La forte volatilità dei mercati cerealicoli è, infatti, ancora al primo posto tra le preoccupazioni delle aziende, ricorda de Athayde, anche “per l’impossibilità dei produttori zootecnici di trasferire le importanti oscillazioni dei prezzi delle materie prime sui consumatori”. Per questo l’obiettivo dell’industria deve essere quello di “sostenere i tentativi dei legislatori nell’aumentare la trasparenza” sui mercati, favorendo la competitività. Ben venga quindi, “la dichiarazione del G-20 sulla trasparenza”, accolta positivamente dall’Ifif, che attende dai futuri negoziati una maggiore armonizzazione delle regole nel commercio internazionale. In attesa di queste misure il settore deve fare i conti della crisi. L’industria dei mangimi chiede con forza di aprire nuove linee di credito per sostenere il comparto e i suoi addetti. Importante non farsi trovare impreparati, dice de Athayde, di fronte alle “turbolenze” speculative: la raccomandazione agli operatori è quella di “adottare strumenti finanziari per contenere le oscillazioni”.
I numeri sono l’altra sfida del settore. Nel 2011 l’industria mangimistica mondiale ha prodotto 870 milioni di tonnellate di mangimi, per un controvalore pari a 350 miliardi di dollari. Continua l’impressionante spinta demografica, con il boom della popolazione che entro il 2050 toccherà quota 9 miliardi, e il crescente fabbisogno di alimenti proteici. Secondo l’Ifif la produzione di mangimi crescerà del 3% all’anno, ma sono urgenti provvedimenti per incrementarla. Quali? La ricetta del braccio operativo dell’Ifif è un mix di più soluzioni.
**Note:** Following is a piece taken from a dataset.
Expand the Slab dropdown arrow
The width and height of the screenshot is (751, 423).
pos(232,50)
“Le autorità regolatorie possono collaborare riducendo gli oneri amministrativi per gli operatori”, sostiene nell’intervista de Athayde, oppure attraverso la riduzione delle tariffe doganali, che non compromettano i criteri di sicurezza alimentare. Ricorda ancora il direttore esecutivo Ifif che “su 870 milioni di tonnellate circa 300 milioni sono prodotti direttamente on farm”. Questo, in alcuni casi, può dar vita ad una sorta di “dumping” occulto tra produzione e autoapprovvigionamento. “Crediamo che le norme e i processi di sicurezza alimentare debbano essere uniformati”, afferma de Athayde, che riserva un ampio capitolo della sua intervista anche all’innovazione tecnologica: energie rinnovabili, acquacoltura, additivi nutrizionali di nuova generazione e gli Ogm possono far fare un salto alla produzione del 30% annuo. E ancora c’è un ampio margine di crescita per prodotti come gli inibitori delle micotossine o dei microrganismi patogeni, a cui tutto il settore guarda con enorme interesse. “I produttori stanno diventando sempre più sensibili al rapporto alimentazione-qualità di sviluppo animale”, ricorda de Athayde.
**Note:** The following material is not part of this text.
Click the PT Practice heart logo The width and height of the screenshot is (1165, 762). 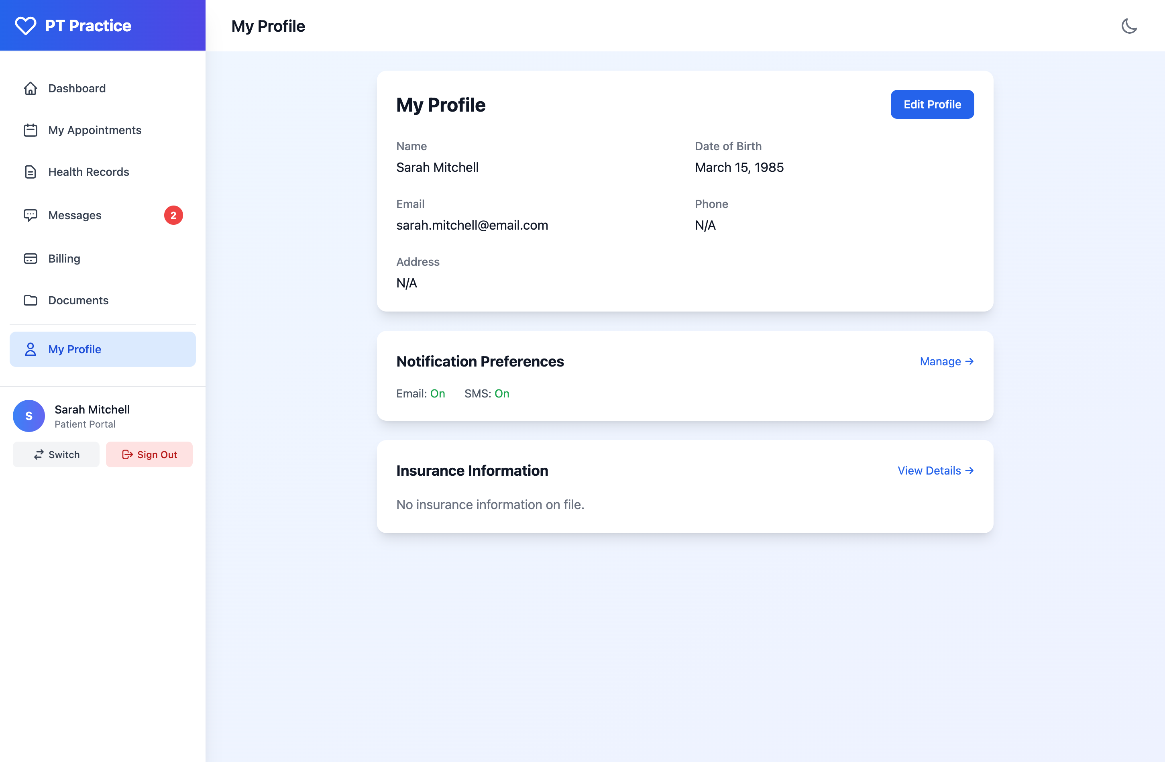pos(25,25)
Un’ultima analisi è riservata ai mercati globali nello scenario della crisi. Il Brasile è stato fino ad oggi il produttore più economico di mangimi, ma il rafforzamento della sua moneta rende questa posizione meno stabile. “Oggi, Argentina e Stati Uniti sono molto competitivi e molto spesso più economici”, dice de Athayde, che punta il faro anche sugli sviluppi che ci saranno nell’area dell’Europa allargata, a Paesi come Russia e Ucraina o ad alcune regioni dell’Africa.
La sicurezza alimentare resta la missione principale dell’organismo che rappresenta le aziende a livello globale nel confronto con le autorità di regolazione nazionali e sovranazionali. L’Italia, in questo senso, è un esempio grazie al lavoro compiuto con il CODEX Assalzoo. Un punto fermo, se si pensa che l’Ifif ha come obiettivo quello di costruire un forte consenso internazionale intorno alla Task Force per un Codex sull’alimentazione animale che contenga orientamenti chiari per i governi.